**Your objective**
Every line below that has "showing" in it should be copied.

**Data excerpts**
────────────────────
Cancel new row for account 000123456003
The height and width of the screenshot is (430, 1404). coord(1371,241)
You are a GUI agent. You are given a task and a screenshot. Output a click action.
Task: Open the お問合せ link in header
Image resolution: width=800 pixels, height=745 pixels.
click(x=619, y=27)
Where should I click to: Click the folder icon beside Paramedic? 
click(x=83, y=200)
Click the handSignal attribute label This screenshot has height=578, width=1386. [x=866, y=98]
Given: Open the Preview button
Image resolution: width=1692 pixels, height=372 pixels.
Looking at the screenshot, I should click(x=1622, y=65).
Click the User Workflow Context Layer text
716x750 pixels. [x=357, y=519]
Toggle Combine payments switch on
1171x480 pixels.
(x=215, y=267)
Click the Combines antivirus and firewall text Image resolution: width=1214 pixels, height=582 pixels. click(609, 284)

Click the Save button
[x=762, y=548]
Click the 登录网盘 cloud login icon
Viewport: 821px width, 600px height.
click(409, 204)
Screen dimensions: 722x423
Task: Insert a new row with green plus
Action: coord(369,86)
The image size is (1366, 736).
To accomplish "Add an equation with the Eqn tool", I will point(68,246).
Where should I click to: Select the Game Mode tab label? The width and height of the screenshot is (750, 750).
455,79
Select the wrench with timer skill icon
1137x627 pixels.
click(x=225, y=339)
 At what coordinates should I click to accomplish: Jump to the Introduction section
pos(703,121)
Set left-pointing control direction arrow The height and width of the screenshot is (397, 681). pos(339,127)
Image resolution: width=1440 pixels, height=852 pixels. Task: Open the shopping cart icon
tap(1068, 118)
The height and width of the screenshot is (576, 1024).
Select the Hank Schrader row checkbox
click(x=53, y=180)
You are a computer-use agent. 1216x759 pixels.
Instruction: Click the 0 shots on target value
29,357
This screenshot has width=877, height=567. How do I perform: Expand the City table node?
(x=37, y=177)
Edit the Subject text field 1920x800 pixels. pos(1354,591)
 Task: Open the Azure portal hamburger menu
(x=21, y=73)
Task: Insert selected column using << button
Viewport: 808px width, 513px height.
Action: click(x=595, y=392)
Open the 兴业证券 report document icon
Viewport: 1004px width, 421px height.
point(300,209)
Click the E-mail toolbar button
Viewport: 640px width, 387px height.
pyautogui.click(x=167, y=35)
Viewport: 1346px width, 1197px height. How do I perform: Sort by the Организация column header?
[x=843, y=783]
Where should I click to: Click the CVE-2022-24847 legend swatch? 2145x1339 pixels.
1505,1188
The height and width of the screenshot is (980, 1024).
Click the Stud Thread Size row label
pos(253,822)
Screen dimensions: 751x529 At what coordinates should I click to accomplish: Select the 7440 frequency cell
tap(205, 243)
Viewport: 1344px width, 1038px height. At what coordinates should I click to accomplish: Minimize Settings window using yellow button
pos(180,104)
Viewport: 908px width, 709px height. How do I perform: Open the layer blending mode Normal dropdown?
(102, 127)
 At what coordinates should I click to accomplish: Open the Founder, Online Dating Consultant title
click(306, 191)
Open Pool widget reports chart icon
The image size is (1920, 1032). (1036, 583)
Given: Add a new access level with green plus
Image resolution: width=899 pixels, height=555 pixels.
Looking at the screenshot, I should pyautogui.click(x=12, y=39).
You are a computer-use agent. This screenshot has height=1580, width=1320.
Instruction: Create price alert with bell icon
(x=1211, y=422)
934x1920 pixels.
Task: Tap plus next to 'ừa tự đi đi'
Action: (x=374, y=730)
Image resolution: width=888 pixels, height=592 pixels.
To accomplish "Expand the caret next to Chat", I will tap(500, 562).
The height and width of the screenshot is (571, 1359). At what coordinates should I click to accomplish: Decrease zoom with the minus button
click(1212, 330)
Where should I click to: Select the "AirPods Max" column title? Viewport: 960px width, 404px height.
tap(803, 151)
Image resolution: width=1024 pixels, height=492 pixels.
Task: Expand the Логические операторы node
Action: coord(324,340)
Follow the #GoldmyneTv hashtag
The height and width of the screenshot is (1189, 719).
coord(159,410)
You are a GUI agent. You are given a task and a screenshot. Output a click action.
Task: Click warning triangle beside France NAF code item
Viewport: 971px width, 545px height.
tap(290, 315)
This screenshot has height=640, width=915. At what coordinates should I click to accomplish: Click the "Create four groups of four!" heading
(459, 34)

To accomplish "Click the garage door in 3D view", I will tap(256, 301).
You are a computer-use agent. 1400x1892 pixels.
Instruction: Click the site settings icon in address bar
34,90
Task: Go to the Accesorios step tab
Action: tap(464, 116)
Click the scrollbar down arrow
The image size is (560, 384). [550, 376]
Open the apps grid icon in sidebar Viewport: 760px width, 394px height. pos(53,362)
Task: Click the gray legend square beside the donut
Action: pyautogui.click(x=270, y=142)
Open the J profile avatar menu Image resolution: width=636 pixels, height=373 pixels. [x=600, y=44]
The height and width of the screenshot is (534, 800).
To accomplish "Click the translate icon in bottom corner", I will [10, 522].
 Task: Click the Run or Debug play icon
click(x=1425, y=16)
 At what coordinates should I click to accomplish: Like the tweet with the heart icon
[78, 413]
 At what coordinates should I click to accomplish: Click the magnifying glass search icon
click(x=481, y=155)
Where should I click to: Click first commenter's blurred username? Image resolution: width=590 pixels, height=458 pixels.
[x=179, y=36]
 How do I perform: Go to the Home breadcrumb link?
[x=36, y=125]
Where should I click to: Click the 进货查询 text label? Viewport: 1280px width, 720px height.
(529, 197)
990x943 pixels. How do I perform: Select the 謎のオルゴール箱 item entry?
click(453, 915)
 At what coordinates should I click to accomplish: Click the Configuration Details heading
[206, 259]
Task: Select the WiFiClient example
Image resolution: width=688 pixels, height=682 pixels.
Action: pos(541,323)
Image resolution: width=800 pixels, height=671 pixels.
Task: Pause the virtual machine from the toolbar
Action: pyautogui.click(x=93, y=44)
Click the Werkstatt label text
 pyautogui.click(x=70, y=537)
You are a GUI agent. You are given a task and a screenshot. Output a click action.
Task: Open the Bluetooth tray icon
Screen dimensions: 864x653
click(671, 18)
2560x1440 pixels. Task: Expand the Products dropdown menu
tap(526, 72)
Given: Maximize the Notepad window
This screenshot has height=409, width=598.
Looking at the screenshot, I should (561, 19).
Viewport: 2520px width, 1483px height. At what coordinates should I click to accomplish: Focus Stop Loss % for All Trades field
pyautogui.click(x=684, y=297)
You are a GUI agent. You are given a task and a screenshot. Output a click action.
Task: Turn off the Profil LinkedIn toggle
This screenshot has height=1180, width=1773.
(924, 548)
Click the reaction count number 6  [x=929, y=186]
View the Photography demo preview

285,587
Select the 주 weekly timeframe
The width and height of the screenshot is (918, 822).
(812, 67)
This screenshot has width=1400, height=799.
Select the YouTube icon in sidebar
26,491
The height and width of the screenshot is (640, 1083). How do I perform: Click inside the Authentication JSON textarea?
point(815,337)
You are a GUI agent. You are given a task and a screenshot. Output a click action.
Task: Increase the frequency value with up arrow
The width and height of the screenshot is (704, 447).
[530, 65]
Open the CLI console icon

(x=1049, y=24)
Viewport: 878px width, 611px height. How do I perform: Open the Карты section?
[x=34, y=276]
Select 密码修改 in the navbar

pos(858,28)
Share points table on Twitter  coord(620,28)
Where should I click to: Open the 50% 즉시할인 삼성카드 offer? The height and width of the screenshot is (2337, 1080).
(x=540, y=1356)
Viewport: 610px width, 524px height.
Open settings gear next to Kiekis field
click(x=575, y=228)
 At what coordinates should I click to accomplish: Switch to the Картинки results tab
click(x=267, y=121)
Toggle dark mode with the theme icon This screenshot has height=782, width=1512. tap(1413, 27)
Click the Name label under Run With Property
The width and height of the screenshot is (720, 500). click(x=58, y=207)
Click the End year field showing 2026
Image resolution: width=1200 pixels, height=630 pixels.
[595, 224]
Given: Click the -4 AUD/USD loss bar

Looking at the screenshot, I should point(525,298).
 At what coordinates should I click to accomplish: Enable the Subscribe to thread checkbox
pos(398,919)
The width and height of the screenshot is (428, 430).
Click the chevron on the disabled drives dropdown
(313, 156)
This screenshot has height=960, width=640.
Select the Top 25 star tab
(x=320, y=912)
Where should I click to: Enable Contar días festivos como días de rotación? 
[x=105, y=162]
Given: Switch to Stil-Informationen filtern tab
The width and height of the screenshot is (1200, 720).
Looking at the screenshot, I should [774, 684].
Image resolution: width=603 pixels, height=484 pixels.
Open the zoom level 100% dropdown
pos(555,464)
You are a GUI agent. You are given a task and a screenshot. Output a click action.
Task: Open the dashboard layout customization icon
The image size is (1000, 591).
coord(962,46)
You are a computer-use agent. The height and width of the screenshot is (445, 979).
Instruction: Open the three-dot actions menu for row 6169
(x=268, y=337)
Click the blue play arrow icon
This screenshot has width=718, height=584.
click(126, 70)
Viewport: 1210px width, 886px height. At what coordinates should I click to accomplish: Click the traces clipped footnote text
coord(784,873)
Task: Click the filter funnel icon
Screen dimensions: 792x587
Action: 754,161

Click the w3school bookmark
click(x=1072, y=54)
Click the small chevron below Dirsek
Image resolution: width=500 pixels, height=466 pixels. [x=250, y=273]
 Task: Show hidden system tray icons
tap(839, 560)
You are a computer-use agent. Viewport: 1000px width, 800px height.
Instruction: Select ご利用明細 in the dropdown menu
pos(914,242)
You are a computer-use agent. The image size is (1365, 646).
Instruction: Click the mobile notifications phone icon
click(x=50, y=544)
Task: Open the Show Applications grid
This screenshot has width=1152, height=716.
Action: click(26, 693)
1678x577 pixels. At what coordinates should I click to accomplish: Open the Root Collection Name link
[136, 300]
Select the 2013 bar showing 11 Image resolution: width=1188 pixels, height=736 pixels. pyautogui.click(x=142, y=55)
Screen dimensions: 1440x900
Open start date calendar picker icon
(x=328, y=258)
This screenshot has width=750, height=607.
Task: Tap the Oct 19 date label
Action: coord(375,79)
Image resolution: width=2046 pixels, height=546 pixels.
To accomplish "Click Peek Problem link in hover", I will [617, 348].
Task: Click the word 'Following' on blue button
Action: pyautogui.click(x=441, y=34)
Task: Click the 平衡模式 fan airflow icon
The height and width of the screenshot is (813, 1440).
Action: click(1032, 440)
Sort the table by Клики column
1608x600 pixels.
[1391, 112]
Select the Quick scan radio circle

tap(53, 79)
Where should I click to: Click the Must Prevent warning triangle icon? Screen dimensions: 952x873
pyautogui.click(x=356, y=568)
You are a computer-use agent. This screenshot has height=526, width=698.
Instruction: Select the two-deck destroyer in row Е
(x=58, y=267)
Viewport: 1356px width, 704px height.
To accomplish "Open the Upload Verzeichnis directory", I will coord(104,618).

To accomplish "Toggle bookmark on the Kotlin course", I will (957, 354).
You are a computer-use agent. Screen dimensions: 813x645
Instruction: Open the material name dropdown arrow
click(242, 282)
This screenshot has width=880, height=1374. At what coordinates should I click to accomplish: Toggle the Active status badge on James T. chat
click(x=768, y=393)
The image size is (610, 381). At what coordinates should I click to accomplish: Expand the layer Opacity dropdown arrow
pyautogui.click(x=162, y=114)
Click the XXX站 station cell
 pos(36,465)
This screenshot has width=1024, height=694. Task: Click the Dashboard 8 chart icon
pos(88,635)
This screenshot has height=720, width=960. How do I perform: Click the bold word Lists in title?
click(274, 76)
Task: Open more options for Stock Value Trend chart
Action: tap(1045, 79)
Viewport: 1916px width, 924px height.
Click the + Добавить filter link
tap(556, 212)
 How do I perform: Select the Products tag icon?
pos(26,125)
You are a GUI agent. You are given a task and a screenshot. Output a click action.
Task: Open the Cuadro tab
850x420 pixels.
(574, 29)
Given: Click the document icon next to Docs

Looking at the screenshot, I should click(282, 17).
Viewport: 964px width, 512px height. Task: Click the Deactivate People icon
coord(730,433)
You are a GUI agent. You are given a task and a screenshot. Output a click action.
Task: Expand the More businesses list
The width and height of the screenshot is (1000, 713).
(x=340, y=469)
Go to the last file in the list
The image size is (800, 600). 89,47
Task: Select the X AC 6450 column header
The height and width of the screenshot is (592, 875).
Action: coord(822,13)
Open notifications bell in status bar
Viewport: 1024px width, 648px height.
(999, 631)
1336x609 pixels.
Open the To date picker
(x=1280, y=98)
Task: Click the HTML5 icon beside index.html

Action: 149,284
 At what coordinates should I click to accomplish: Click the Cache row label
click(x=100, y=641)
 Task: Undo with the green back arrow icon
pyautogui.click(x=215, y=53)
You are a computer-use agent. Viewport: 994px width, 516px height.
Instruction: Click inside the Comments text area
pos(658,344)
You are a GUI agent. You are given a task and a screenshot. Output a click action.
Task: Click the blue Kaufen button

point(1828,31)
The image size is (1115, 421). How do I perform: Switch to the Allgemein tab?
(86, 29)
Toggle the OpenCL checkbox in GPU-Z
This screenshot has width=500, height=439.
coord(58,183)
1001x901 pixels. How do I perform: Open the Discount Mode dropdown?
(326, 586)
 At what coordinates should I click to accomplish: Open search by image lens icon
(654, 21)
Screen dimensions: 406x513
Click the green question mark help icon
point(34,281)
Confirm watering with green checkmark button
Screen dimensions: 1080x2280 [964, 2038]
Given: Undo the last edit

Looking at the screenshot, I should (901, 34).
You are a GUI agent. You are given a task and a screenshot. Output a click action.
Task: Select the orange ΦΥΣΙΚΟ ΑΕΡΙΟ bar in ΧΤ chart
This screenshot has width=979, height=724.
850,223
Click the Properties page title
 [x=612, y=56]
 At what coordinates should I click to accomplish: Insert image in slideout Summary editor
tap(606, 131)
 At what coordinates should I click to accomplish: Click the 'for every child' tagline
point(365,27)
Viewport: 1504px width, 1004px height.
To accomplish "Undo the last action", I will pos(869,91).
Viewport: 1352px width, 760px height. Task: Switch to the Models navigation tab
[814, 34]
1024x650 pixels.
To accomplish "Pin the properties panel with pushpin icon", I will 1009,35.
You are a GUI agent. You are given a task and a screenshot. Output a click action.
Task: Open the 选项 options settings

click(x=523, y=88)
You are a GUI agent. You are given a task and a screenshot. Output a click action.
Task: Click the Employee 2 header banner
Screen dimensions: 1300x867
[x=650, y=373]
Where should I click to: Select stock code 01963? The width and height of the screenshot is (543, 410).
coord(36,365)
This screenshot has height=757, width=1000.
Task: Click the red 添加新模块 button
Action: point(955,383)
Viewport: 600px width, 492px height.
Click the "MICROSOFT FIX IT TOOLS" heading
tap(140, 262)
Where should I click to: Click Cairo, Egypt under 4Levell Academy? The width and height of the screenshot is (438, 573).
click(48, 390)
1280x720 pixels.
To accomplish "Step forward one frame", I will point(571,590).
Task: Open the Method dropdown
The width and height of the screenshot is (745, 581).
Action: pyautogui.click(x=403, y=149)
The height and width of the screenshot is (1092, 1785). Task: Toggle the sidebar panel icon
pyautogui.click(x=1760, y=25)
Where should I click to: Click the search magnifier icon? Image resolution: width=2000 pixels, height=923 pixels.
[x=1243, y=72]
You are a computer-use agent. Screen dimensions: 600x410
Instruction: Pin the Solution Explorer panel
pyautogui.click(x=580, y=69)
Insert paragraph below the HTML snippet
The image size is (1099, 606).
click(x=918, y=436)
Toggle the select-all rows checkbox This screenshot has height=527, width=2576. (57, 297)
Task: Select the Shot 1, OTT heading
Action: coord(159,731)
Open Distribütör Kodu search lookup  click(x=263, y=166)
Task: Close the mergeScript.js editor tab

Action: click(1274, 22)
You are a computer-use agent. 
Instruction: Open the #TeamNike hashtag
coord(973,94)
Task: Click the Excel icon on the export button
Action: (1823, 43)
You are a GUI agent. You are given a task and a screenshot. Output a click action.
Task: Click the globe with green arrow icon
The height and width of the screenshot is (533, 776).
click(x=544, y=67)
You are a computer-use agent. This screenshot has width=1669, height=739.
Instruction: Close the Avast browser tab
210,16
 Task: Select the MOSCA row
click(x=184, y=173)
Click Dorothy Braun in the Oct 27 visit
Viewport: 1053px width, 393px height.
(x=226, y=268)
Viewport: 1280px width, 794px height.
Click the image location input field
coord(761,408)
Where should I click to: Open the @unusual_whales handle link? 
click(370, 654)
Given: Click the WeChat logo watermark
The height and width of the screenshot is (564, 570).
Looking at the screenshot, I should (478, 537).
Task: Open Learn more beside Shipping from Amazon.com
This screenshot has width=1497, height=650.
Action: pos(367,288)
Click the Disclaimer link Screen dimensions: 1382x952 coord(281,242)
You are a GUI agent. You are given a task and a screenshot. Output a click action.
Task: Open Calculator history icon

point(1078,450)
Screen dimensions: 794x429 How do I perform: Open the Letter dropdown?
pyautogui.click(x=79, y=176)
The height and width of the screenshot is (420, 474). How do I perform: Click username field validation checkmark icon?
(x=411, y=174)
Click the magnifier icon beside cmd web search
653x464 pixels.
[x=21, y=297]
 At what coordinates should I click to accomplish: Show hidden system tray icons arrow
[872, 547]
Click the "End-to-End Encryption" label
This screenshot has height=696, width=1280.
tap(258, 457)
────────────────────
**Task response**
Click the End year field showing 2026
Select the 2013 bar showing 11 Image resolution: width=1188 pixels, height=736 pixels. pyautogui.click(x=142, y=55)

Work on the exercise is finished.